Start of MATERIAL SUPPLIED

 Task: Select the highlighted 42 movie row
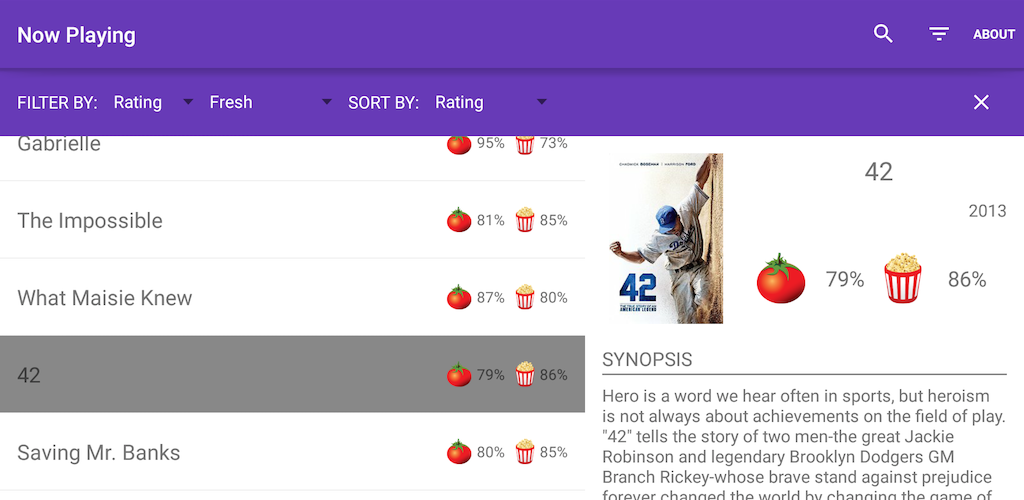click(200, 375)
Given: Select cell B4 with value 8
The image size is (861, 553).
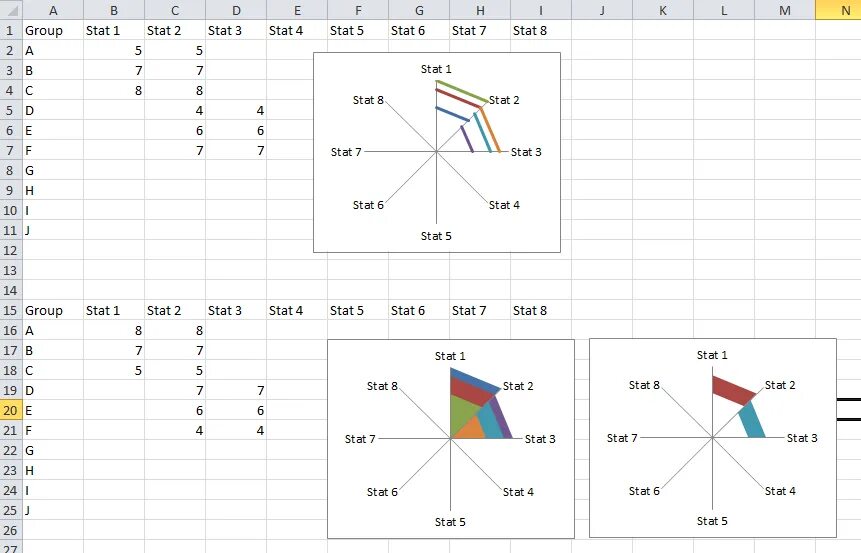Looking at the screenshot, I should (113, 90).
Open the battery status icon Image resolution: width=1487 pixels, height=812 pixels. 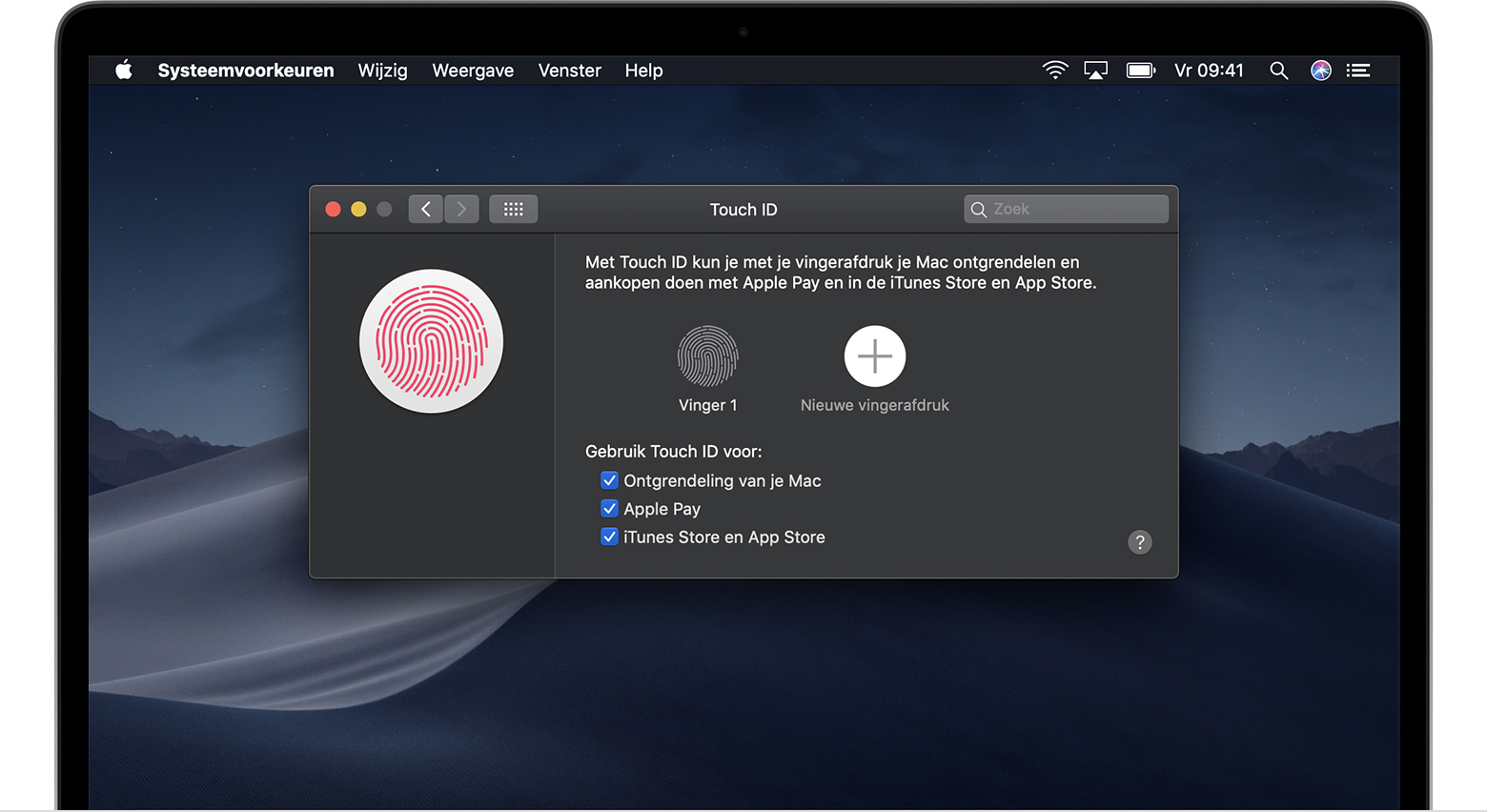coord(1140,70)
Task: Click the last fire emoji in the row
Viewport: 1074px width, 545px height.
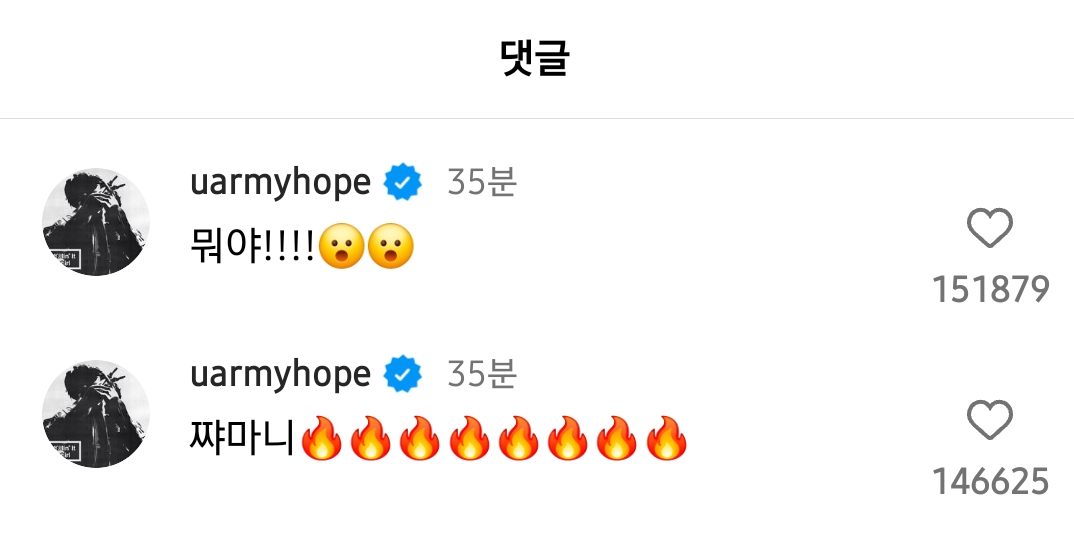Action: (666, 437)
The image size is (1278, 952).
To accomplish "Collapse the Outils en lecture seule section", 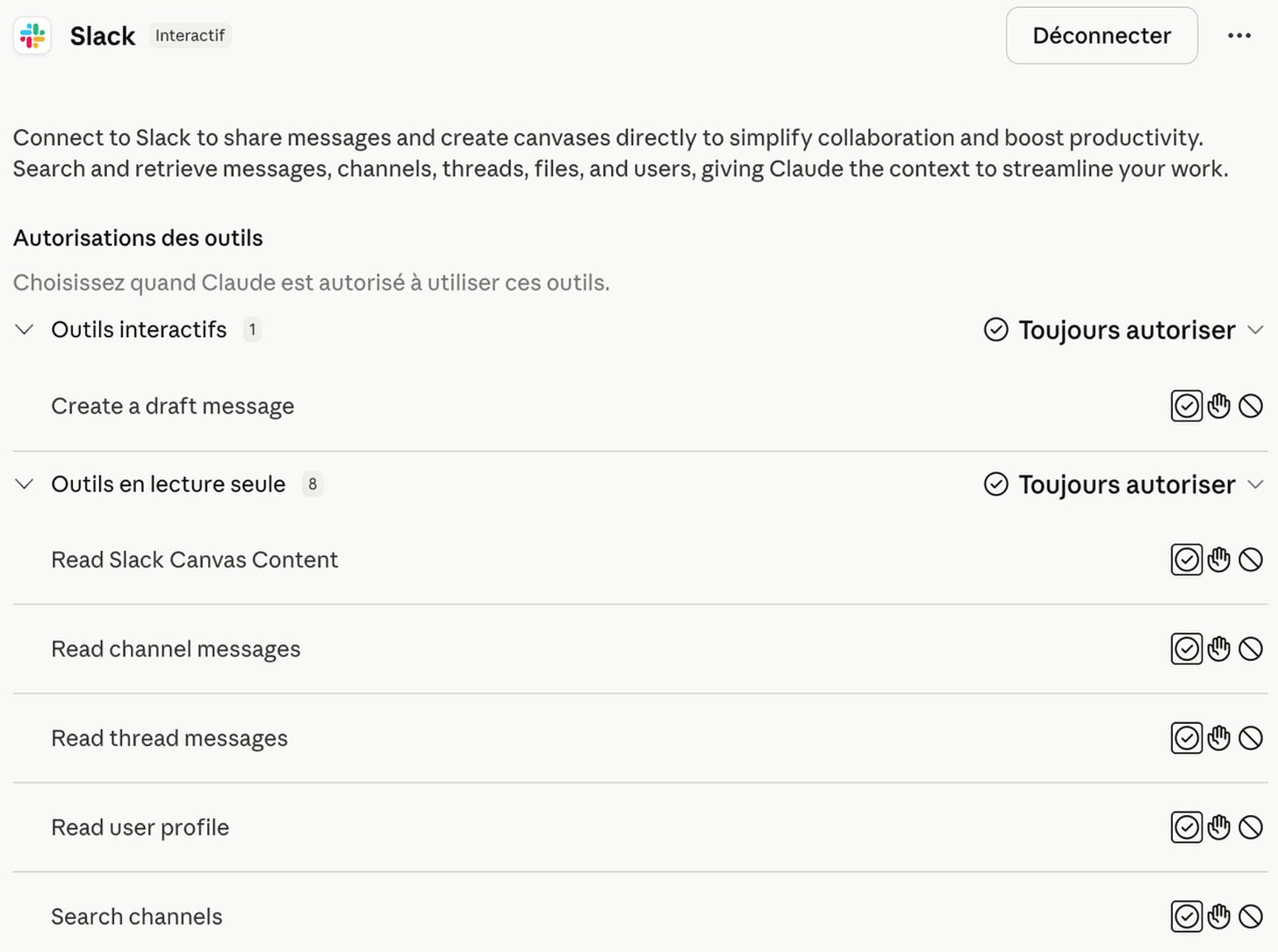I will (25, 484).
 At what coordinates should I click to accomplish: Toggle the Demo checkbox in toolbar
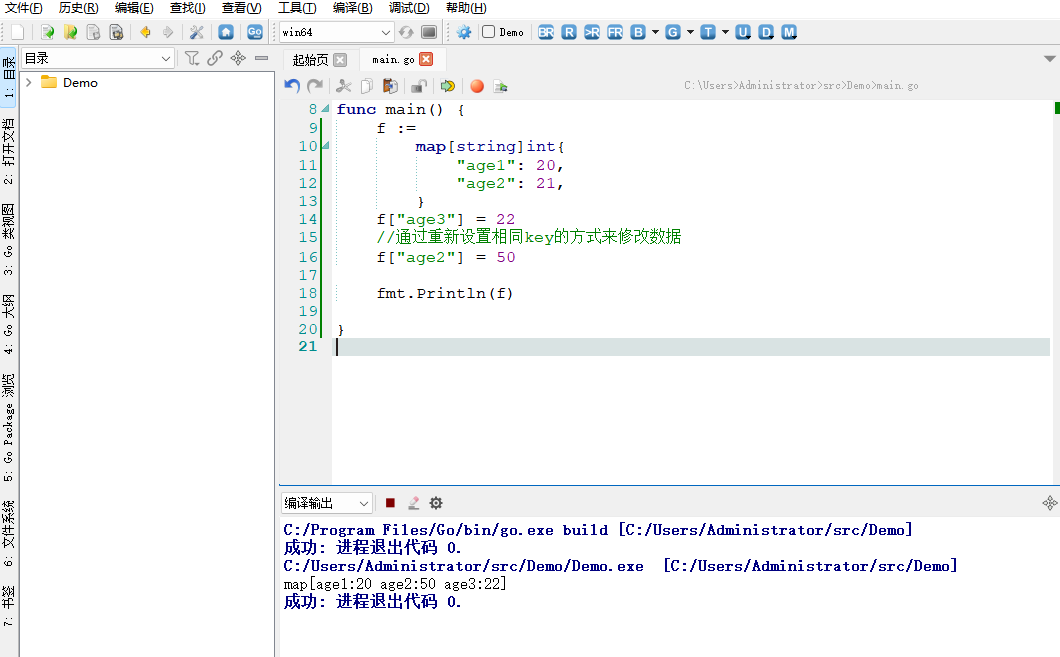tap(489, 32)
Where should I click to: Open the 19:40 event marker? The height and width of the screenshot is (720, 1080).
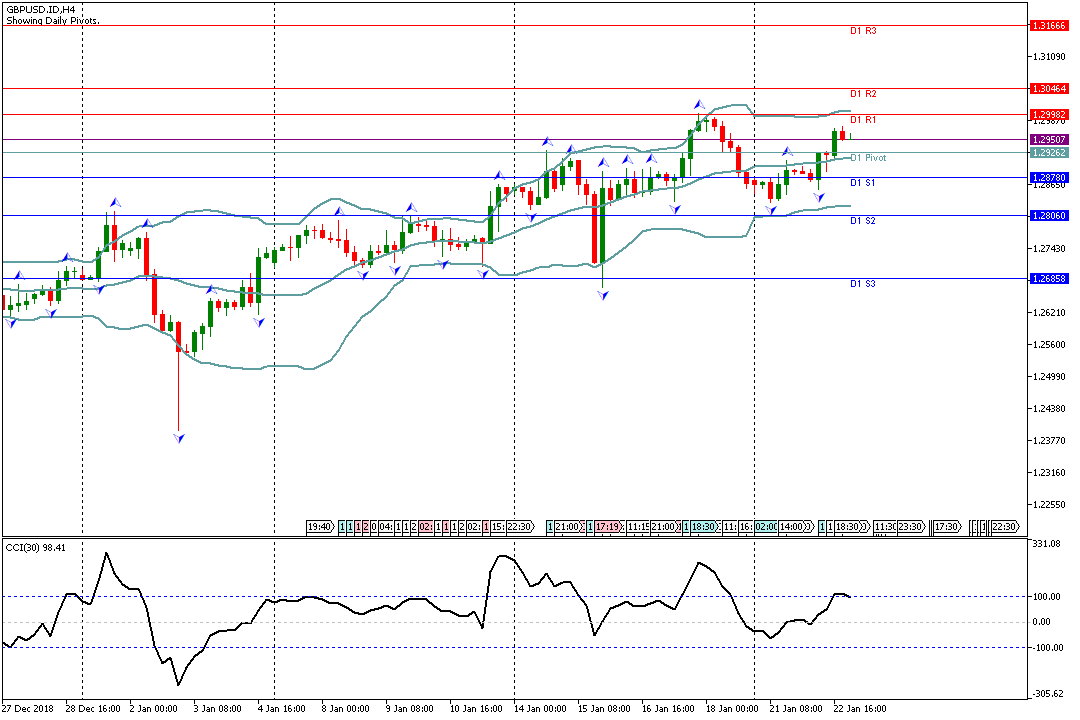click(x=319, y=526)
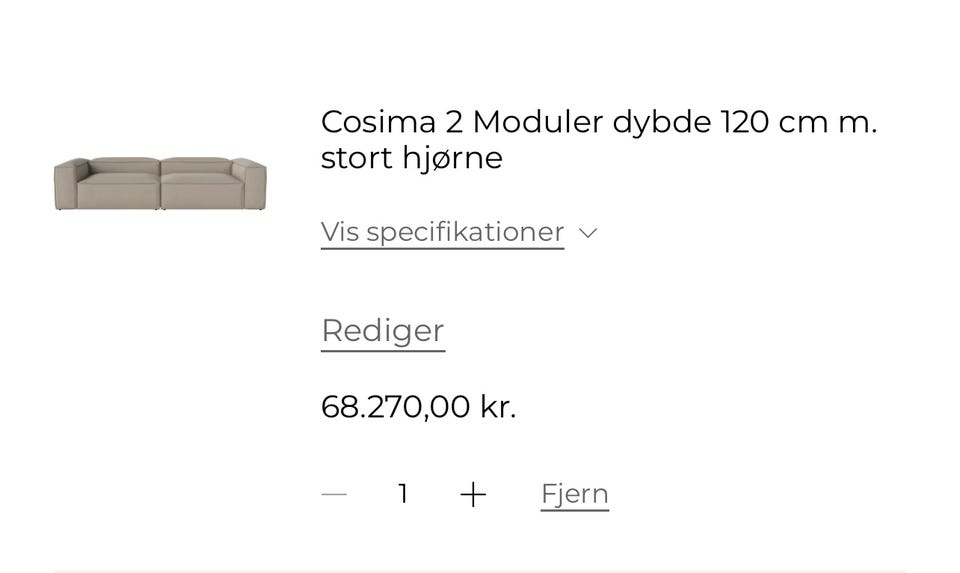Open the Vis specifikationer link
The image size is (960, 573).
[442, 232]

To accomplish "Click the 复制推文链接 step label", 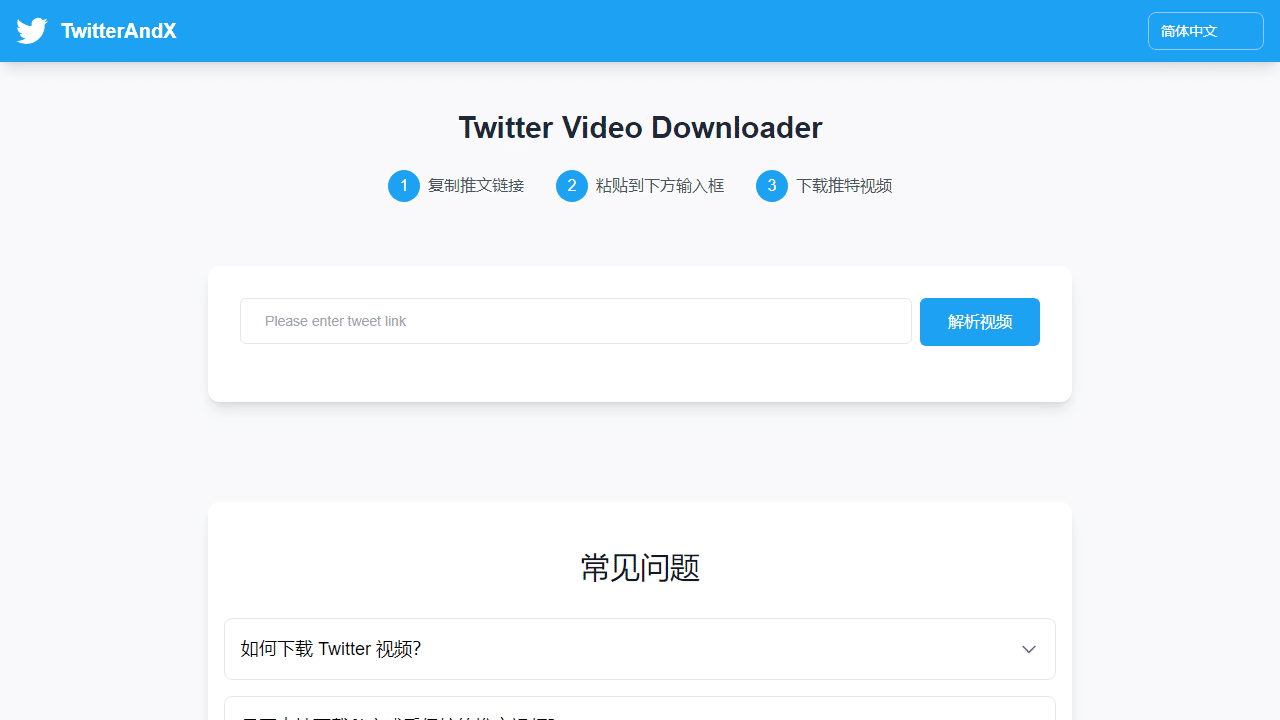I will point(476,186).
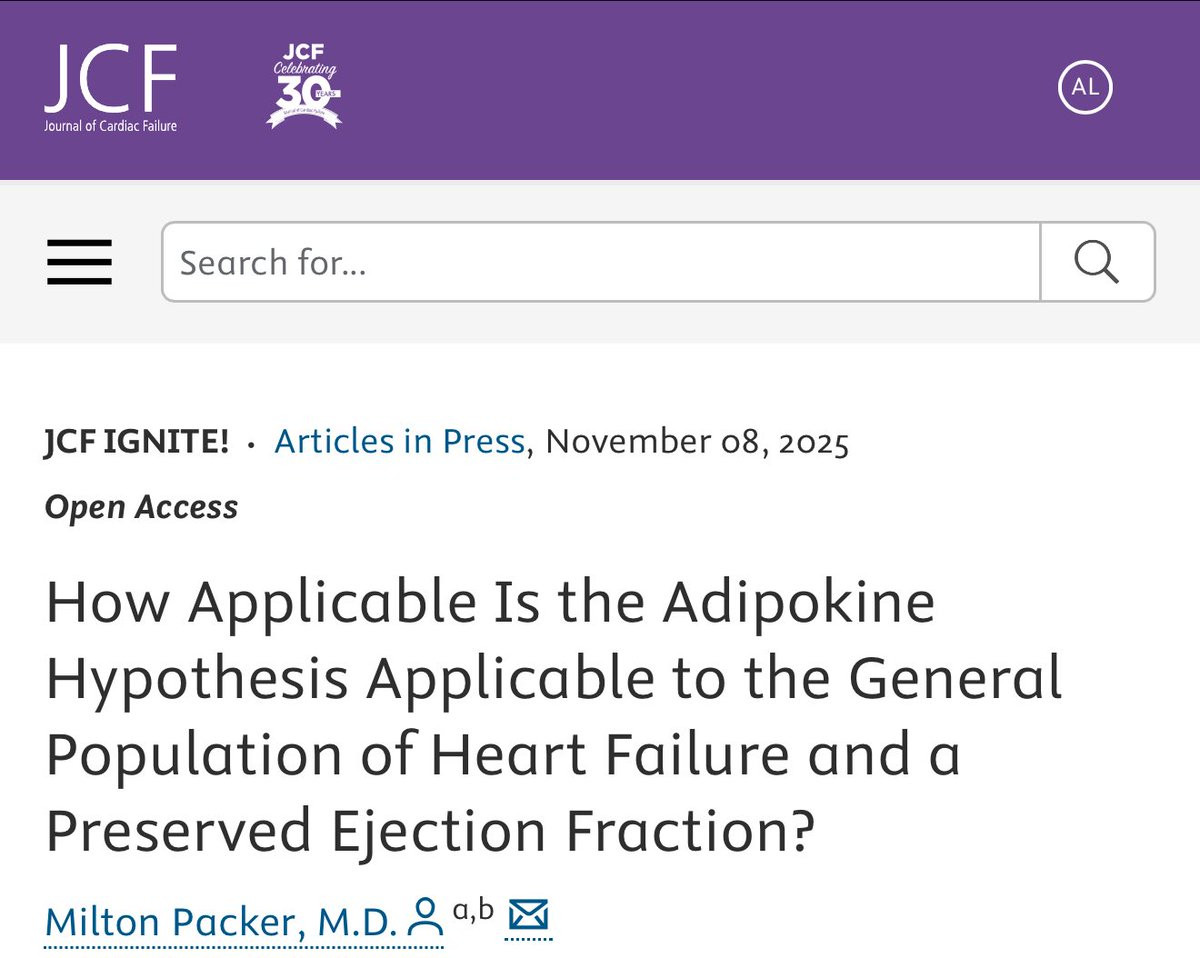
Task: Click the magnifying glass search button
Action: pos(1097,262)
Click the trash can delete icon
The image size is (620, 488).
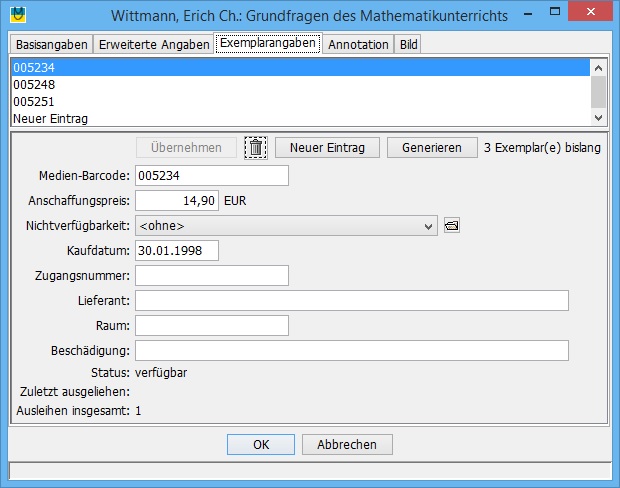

End of MATERIAL SUPPLIED

# WORK TASK
Everything from the line containing "Click the trash can delete icon" through the final line of the material must be set down exactly, except the pictures.

# YOUR SOLUTION
Click the trash can delete icon
The image size is (620, 488).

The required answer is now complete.